The visuals throughout are beautiful – Refn has clearly spent as much effort as possible on every shot, as all are framed, coloured and lit perfectly. The hypnotic strobe shots assault the senses, as well as the neon triangles that appear to Jesse, and the contrasting lit show that Jesse headlines – there’s nothing bad to look at here. The grime of the motel is captured wonderfully, it just looks dirty – the girl with all the dreams and glitzy lifestyle living in a dingy hole. The shadow of Argento looms large here.
Elle Fanning has an innocent air of mystery to her character and portrays it very well. Beginning as a naive newcomer and transcending into a narcissistic output of her industry, she plays the arc well with a quiet dignity and arrogance. Heathcote and Lee are great as the fashionista robots, and give the right amount of bitchiness the story required. Jena Malone prowled through her scenes with a silent menace and was fantastic, with Keanu Reeves giving us a convincingly creepy motel manager. The performances were good throughout, no complaints there.

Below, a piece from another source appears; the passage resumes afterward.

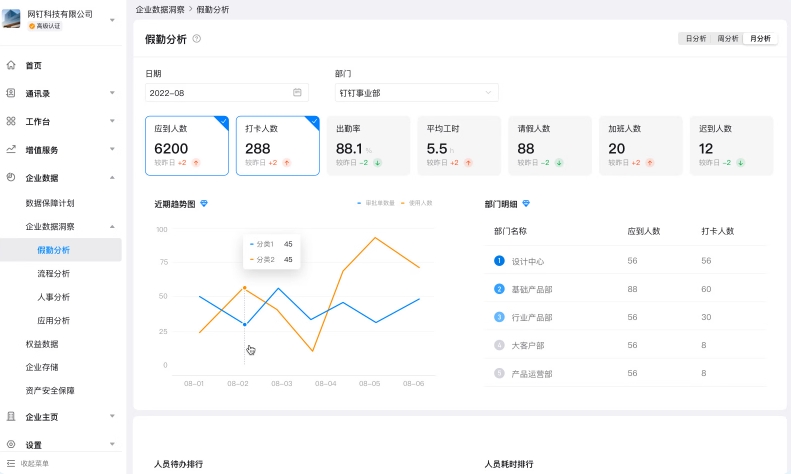Open the 部门 dropdown showing 钉钉事业部
Viewport: 791px width, 474px height.
[416, 93]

The main issues with the movie are the strange narrative, stories being spliced with overlong strobe lit scenes which disrupted the flow of the movie for me or random plot points (the ‘intruder’ in the motel room was just odd). Also the unsubtle nods – the foreshadowing bathroom scene at the beginning, the presaging bathroom scene in the middle, creepy Keanu was set up to do something eventually – could be seen from a mile away. By the time the bizarre third act had hit me, the impact it should have delivered had been muted by the pacing and story that came before.
The third act takes on a strange horror theme, but in a Refn sense of the genre. From taking actions that should be terrifying and visceral, Refn twists them into seductive shots and comedic moments – maybe highlighting the absurdity of the events, and also the mutated view on the fashion industry he is presenting. There’s just no pay off, just continuation. The movies main WTF moment happens in a mortuary, and marks a drastic twist in one characters personality – but it does seem strangely shoe horned in for greater shock effect.

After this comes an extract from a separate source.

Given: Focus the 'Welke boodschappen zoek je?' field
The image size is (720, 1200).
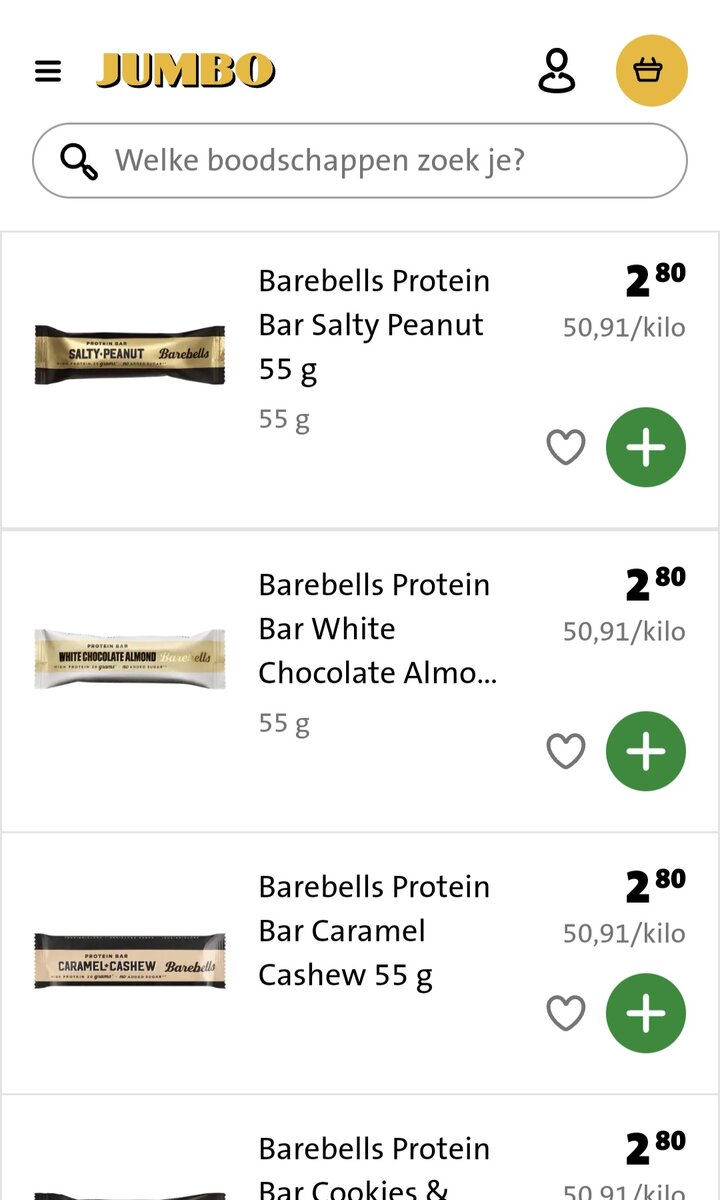Looking at the screenshot, I should [x=380, y=161].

The Neon Demon is a strange movie. For all of the above flaws, it still retains a hypnotic effect that stays with you after the movie – which to me is a sign of success. It’s not a bad film by any means, just a very slow burning film, which doesn’t have the conclusion it needed. Refn’s twisted messages on the fashion industry – the bitter made-up robots, the threatening attitudes of the photographers, the conform-or-be-swallowed attitudes (literally) – are often exaggerated for effect, but the message that beauty is everything is a motto I imagine is prevalent in the industry. Beauty is certainly prevalent throughout the movie, there’s just a lack of a convincing punch to extinguish the slow burning pace of the movie.
Overall, this is a riddle – a movie that had little but lots going for it, patience testing yet memorable. The Neon Demon is recommended for the strange experience you will encounter – believe the hype...sort of.